Accessing data in Delta Lake format¶
Denodo offers different ways to access data in DeltaLake format:
Using Databricks as a data source.
Using the Denodo Lakehouse Accelerator to read the data in the storage directly.
Using the Denodo Lakehouse Accelerator to access a Unity catalog.
Note: Options using the Denodo Lakehouse Accelerator are only supported when it is configured to use the Java engine, rather than the Presto on Velox (C++) engine. Let’s examine each option in more detail.
Accessing Delta Lake tables using Databricks
If your Delta Lake tables correspond to tables managed in Databricks, you can create a DataBricks data source and generate the corresponding base views. For queries accessing these views, Virtual DataPort delegates processing to Databricks, which then manages the access to the physical data in storage.
Accessing Delta Lake tables via Object Storage with the Lakehouse Accelerator
You can create base views directly from storage as described in previous sections, either by using the DISCOVER_OBJECT_STORAGE_MPP_PROCEDURE or by browsing graphically. Virtual DataPort will create a table within the Denodo Lakehouse Accelerator to access that data. By default, this table is placed in the catalog named “delta” within the Denodo Lakehouse Accelerator. For queries involving these base views, Virtual DataPort delegates the processing to the Denodo Lakehouse Accelerator.

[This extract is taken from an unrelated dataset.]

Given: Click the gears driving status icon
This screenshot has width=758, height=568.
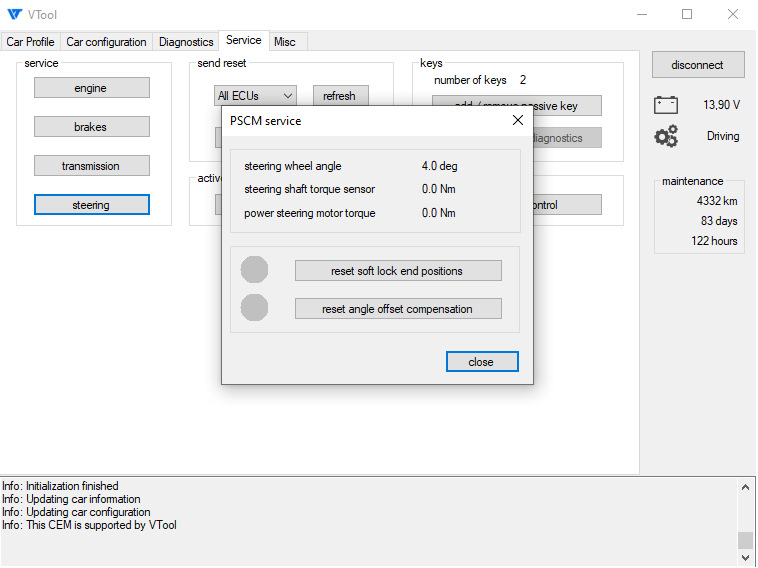Looking at the screenshot, I should [666, 137].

When you promote these views between Denodo environments, the name of the dataset is not considered environment-specific by default. While this is typically appropriate, Delta Lake tables may have different names across different environments. In such cases, you can enable environment-specific values by setting the following property in the Virtual DataPort VQL Shell:
SET 'com.denodo.embeddedmpp.wrapperExternalPathEnvironmentSpecificEnabled' ='true'
For further details on promotions refer to section Promoting the Denodo Lakehouse Accelerator.
Accessing Delta Lake tables via Unity Catalog with the Lakehouse Accelerator
Additionally, you can register the Unity Catalog in the Lakehouse Accelerator and import the views from the External Catalogs tab. As with the previous option, Virtual DataPort delegates query processing to the Denodo Lakehouse Accelerator. Please note that this approach has specific limitations, which are described in the Delta Lake section of the Denodo Lakehouse Accelerator Guide.
For further details regarding Delta Lake support, including advanced configurations, please refer to the Delta Lake section of the Denodo Lakehouse Accelerator Guide.